Excerpt ->
Exploratory data analysis is used to answer the question, can I trust this data? What do I need to do to it to get it to a state where I can trust it so I know what I can expect from it.

Absolutely. I think this is the fundamental trade-off in a lot of analytics tools. The people that make those tools or the libraries that we use are often made by technical people, oftentimes people with a research background that have to do data cleaning. But the financial value comes from the end-user experience of dashboards.

And so there's always been this trade-off‌ with EDA tools between these two things. That’s the case of Polaris, which is a research project out of Stanford in the early 2000s. These researchers wanted to‌ figure out how to make EDA interactive and exploratory.

This was during a time when computers were just starting to get better at this kind of work and data was being generated. And those researchers at the Polaris paper were groundbreaking for analytics. Those researchers went on to found Tableau.

And the killer use case, wasn't the first mile. It was the last‌, because the economic buyer of the tool cared a lot about understanding what was going on with their business. So a lot of the focus for EDA tools has been on BI rather than the thing that‌‌ really vexes data practitioners—cleaning the data. Everyone likes the joke that 80 percent of the job is cleaning up the data.

So if you look at a model of data work, it's largely about trying to correct problems with data collection as early as possible to figure out what you can possibly say about the business down the line. That's‌ a high-value thing, but it's hard to sell that‌ to people. And that's why I think BI tools focus on the presentation layer.

Can you talk a little bit about how over the last 20 or so years the data visualization industry has evolved? Are we operating at a higher level of abstraction than we used to be?

Imagine it's the 1970s and you're a statistician doing research. You find that you can put your tables of data into the computer to combine and show them quickly. Before, you had to do it by hand. If you've ever read anything by Edward Tufte about historical data viz, you could tell someone that you had a pencil and paper and drew, had to figure out where to put the points to show the aggregation, right? Really time-intensive.

John Tukey was this really famous statistician. He's‌ the person doing exploratory data analysis. He said something that isn't controversial, which is that you should look at the data before doing a statistical analysis. This wasn't easy to do without computers.

It was part of a movement to bring computation to statistics that became‌ the whole point of the field after a certain point.

And then in the early 90s, spreadsheet software—Excel—became the most important data tool ever created. They began adding charts to their spreadsheets, and that was really a great early form of data visualization, probably the most popular form, right?

Collected data
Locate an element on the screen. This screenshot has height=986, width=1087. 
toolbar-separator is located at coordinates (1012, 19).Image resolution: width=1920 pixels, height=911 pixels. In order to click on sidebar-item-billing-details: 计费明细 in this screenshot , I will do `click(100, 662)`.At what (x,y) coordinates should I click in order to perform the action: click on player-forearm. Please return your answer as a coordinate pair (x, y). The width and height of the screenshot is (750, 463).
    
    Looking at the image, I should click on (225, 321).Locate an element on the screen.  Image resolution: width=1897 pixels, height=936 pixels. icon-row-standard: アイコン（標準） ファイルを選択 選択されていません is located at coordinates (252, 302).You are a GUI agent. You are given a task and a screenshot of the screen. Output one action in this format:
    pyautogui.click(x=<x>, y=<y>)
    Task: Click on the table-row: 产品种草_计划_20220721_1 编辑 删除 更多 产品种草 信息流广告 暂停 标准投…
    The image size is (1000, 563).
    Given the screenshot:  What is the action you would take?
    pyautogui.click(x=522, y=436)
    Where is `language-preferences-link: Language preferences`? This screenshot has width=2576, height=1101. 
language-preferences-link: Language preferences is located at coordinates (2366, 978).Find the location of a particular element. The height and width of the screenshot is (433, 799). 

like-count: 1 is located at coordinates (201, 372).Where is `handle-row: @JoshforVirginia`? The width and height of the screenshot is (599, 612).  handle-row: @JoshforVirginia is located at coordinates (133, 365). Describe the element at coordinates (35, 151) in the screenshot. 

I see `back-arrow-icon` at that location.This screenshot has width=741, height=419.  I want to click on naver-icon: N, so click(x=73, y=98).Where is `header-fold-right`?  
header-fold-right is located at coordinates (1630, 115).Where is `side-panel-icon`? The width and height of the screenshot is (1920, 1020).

Activities ->
**a.** In the excerpt on data analysis tools, what company did the researchers behind the Polaris paper go on to found?
**b.** Please extend the excerpt on data analysis tools, picking up right after its final sentence.

Exercise answers ->
**a.** Tableau.

**b.**
You have this other cross-current here where the browser became the medium for interactive data visualization, and not some desktop app that a bunch of people have to write C code. That‌ was probably the biggest expansion of the labor market in data visualization.

And that's where you see D3 becoming one of the most important entry points for those people to become essentially front-end engineers.

D3’s premise was that building high-level primitives for data visualization wasn't possible without getting a mid-level connection to the browser APIs. D3 is still widely used. It's not used in the same way as it was in the past, but it's still very widely used. I use it every day for all of the data visualization tooling I build, just because it has so many helpful things that I don't want to build myself at this point.

So the web became important for the medium of data visualization. And really for analytics tools as well. Most of the BI tools moved to being web-based in some way. And so then you had this other cross-current in the last 20 years, which is the tech boom, internet companies, things like that.

You had a huge influx of technical PhDs in the industry. You had all of these people bringing their analysis tools that they used in their research. The scientific Python computing stack was something that you might've‌ toyed with in grad school and used for your research. And now you're bringing it to your job because it's a tool, you know, R is another example of this. This is sort of where I enter the story‌ is as a statistician with R.

My guess is that probably everybody listening here is familiar with the name DuckDB, but you should probably do a little bit of an overview.

DuckDB is an in-process database. The closest analogy would be something like SQLite, which I don't think is a fair comparison because DuckDB does so much more. SQLite is this tiny transactional database that's‌ the most important piece of software ever made. I don't think that's a stretch to say that our lives are powered by thousands of SQLite databases on all of our devices.

Our browsers all have individual SQLite databases powering them. It's an incredible thing when you can just have your database as a file somewhere and then whatever process can just query that directly rather than having a database run on its own independent server. And so DuckDB is‌ like that but for analytical queries, not transactional ones, the kinds of queries that your audience is quite familiar with.

The project started‌ in the late 2010s. Hannes Muehleisen and Mark Roosevelt, who are two researchers at a research institution in Amsterdam called CWI, which previously was probably best known for being the place where Python was invented.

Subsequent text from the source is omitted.